======== Dataset entries ========
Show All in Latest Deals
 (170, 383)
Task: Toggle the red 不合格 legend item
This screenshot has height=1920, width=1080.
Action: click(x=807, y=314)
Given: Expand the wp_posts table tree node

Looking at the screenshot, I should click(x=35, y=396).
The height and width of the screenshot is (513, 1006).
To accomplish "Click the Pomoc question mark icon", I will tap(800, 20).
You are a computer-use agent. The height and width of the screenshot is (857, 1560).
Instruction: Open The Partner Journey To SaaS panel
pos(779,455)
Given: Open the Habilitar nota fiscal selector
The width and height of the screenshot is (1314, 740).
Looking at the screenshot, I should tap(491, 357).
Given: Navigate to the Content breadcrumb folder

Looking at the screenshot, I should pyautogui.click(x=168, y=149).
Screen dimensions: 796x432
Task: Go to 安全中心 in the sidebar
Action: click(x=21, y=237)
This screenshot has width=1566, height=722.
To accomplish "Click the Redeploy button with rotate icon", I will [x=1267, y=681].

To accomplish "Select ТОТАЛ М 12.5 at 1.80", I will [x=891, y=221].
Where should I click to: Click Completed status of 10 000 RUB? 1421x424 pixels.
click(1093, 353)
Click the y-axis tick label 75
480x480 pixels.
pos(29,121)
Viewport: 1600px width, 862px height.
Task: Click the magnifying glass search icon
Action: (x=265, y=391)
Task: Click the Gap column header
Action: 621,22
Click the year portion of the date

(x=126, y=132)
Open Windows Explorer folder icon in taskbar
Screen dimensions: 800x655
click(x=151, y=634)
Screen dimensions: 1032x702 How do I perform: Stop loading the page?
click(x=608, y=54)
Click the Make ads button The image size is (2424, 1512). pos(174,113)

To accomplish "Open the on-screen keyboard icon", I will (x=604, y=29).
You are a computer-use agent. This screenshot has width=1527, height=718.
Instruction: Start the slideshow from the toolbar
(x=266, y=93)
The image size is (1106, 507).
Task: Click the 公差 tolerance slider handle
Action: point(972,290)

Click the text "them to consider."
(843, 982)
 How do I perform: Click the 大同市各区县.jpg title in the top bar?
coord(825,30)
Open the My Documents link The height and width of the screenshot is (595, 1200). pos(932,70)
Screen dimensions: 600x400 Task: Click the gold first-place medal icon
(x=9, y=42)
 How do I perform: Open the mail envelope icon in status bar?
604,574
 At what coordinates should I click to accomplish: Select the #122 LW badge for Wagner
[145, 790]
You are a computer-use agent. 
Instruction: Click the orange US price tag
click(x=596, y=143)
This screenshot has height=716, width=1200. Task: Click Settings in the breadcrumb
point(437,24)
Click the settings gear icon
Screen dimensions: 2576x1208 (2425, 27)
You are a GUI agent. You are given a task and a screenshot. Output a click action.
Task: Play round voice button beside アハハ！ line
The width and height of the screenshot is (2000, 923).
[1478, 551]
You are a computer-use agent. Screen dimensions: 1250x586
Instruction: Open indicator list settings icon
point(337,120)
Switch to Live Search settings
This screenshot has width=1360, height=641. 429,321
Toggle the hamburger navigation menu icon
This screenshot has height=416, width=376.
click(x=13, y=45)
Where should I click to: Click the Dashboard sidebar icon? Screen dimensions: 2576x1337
========
- **Task instructions**
Copy every one of the rows above verbatim, line for line.

- **Answer in full**
Show All in Latest Deals
 (170, 383)
Task: Toggle the red 不合格 legend item
This screenshot has height=1920, width=1080.
Action: click(x=807, y=314)
Given: Expand the wp_posts table tree node

Looking at the screenshot, I should click(x=35, y=396).
The height and width of the screenshot is (513, 1006).
To accomplish "Click the Pomoc question mark icon", I will tap(800, 20).
You are a computer-use agent. The height and width of the screenshot is (857, 1560).
Instruction: Open The Partner Journey To SaaS panel
pos(779,455)
Given: Open the Habilitar nota fiscal selector
The width and height of the screenshot is (1314, 740).
Looking at the screenshot, I should tap(491, 357).
Given: Navigate to the Content breadcrumb folder

Looking at the screenshot, I should pyautogui.click(x=168, y=149).
Screen dimensions: 796x432
Task: Go to 安全中心 in the sidebar
Action: click(x=21, y=237)
This screenshot has width=1566, height=722.
To accomplish "Click the Redeploy button with rotate icon", I will [x=1267, y=681].

To accomplish "Select ТОТАЛ М 12.5 at 1.80", I will [x=891, y=221].
Where should I click to: Click Completed status of 10 000 RUB? 1421x424 pixels.
click(1093, 353)
Click the y-axis tick label 75
480x480 pixels.
pos(29,121)
Viewport: 1600px width, 862px height.
Task: Click the magnifying glass search icon
Action: (x=265, y=391)
Task: Click the Gap column header
Action: 621,22
Click the year portion of the date

(x=126, y=132)
Open Windows Explorer folder icon in taskbar
Screen dimensions: 800x655
click(x=151, y=634)
Screen dimensions: 1032x702 How do I perform: Stop loading the page?
click(x=608, y=54)
Click the Make ads button The image size is (2424, 1512). pos(174,113)

To accomplish "Open the on-screen keyboard icon", I will (x=604, y=29).
You are a computer-use agent. This screenshot has width=1527, height=718.
Instruction: Start the slideshow from the toolbar
(x=266, y=93)
The image size is (1106, 507).
Task: Click the 公差 tolerance slider handle
Action: point(972,290)

Click the text "them to consider."
(843, 982)
 How do I perform: Click the 大同市各区县.jpg title in the top bar?
coord(825,30)
Open the My Documents link The height and width of the screenshot is (595, 1200). pos(932,70)
Screen dimensions: 600x400 Task: Click the gold first-place medal icon
(x=9, y=42)
 How do I perform: Open the mail envelope icon in status bar?
604,574
 At what coordinates should I click to accomplish: Select the #122 LW badge for Wagner
[145, 790]
You are a computer-use agent. 
Instruction: Click the orange US price tag
click(x=596, y=143)
This screenshot has height=716, width=1200. Task: Click Settings in the breadcrumb
point(437,24)
Click the settings gear icon
Screen dimensions: 2576x1208 (2425, 27)
You are a GUI agent. You are given a task and a screenshot. Output a click action.
Task: Play round voice button beside アハハ！ line
The width and height of the screenshot is (2000, 923).
[1478, 551]
You are a computer-use agent. Screen dimensions: 1250x586
Instruction: Open indicator list settings icon
point(337,120)
Switch to Live Search settings
This screenshot has width=1360, height=641. 429,321
Toggle the hamburger navigation menu icon
This screenshot has height=416, width=376.
click(x=13, y=45)
Where should I click to: Click the Dashboard sidebar icon? Screen dimensions: 2576x1337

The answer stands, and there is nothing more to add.